Some apartment managers hire cleaning staff or pay residents to take care of the business. Others turn the task over to commercial cleaning services. It is less important how communal areas are kept clean and more important that the work actually gets done.
It’s an Image Thing
The most heavily trafficked common areas in apartment complexes are those open to both residents and the public. At the top of the list is the rental office. It could very well see the most daily traffic on the property. It is also the main location for interaction between would-be renters and complex managers.
Why keep the office clean? It’s an image thing. The last thing an apartment complex manager needs is for prospective renters to come in, see a dirty rental office, and walk out without any intention of applying. Turning possible renters away amounts to wasting the manager’s time. It is also throwing away revenue. Not good.
Apartment complexes offering amenities like pools, clubhouses, and gyms will typically offer guided tours intended to entice potential renters to submit their applications. When this is the case, managers must keep in mind that the condition of the property’s public spaces creates an image in the visitor’s mind. If that image isn’t a positive one, an application may not be forthcoming.
It Sets an Example
Moving on to common areas not open to the general public, a manager still has residents to worry about.
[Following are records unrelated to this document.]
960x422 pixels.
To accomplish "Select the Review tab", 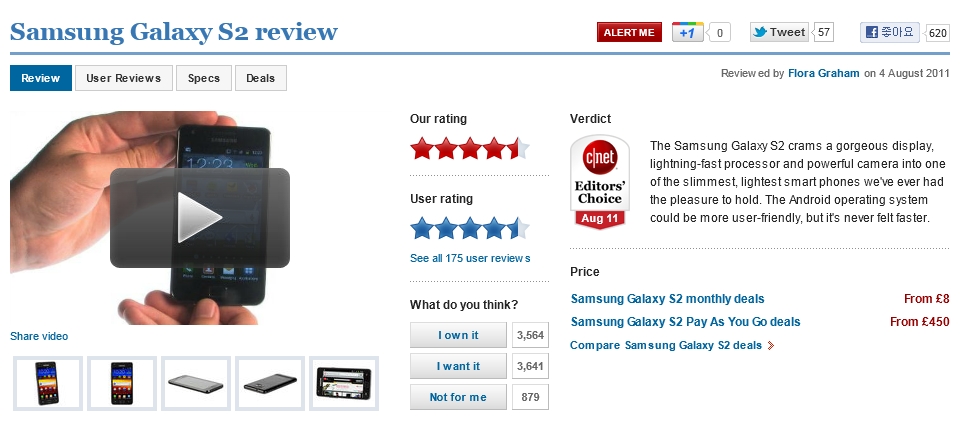I will click(41, 78).
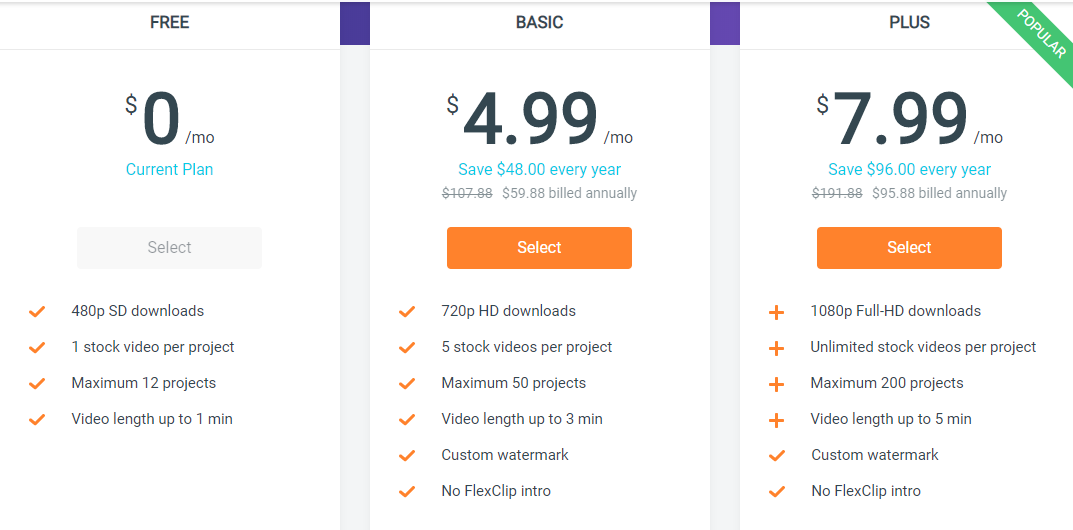Click the Current Plan link text
This screenshot has height=530, width=1073.
tap(169, 169)
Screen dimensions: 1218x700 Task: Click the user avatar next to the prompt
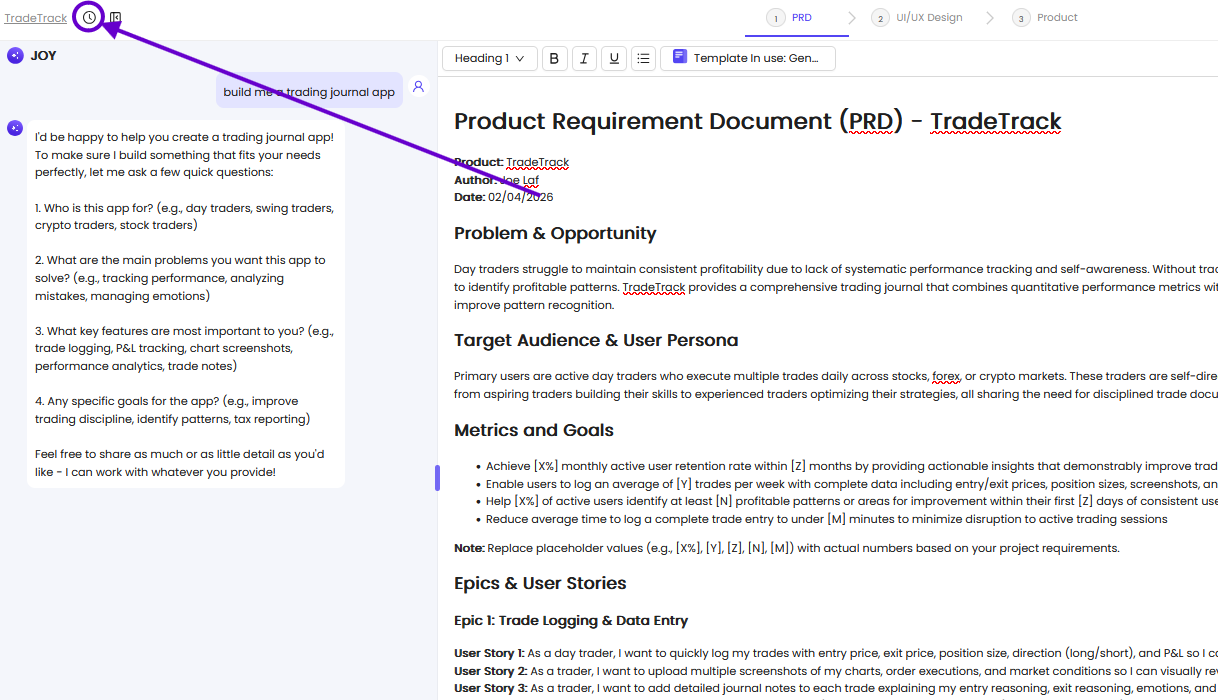click(417, 86)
The cleanliness of such communal areas sets an example for renters. Does the complex swimming pool look dirty and run down? Is the clubhouse left uncleaned for months at a time?
What renters see in common areas can dictate how they take care of their own apartments. So it is in the manager’s best interests to make sure that all common areas are regularly cleaned and maintained. Whether it’s accomplished through a commercial cleaning service or an in-house crew doesn’t matter. It just needs to be done.
By the way, these types of resident-only communal areas include interior hallways, entryways, mail facilities, laundry facilities, etc. Any on-site area accessible by renters should always be kept clean and tidy. Otherwise, they set a bad example.
Scheduling Regular Cleaning
Keeping common areas from looking dirty and run down is not all that hard. It is really just a matter of committing to regular cleaning. How often common areas should be cleaned depends on how a space is used, the amount of traffic it gets, and how quickly dirt accumulates. Seasonal influences must be considered as well.
The key is developing a schedule and sticking with it. The rental office should be surface-cleaned and vacuumed at least daily. A deeper clean would probably be appropriate once every week or two. Internal hallways are good candidates for daily vacuuming and trash removal. Common restrooms should be cleaned daily, at minimum. Heavy use might dictate multiple surface cleans per day.
Common spaces at apartment complexes tend to get dirty very quickly. It is understandable, given the amount of traffic they typically see. For the apartment manager, keeping such areas clean should be a priority. Whether cleaning is handled by local staff, residents, or a commercial cleaning service, the important thing is that the work gets done.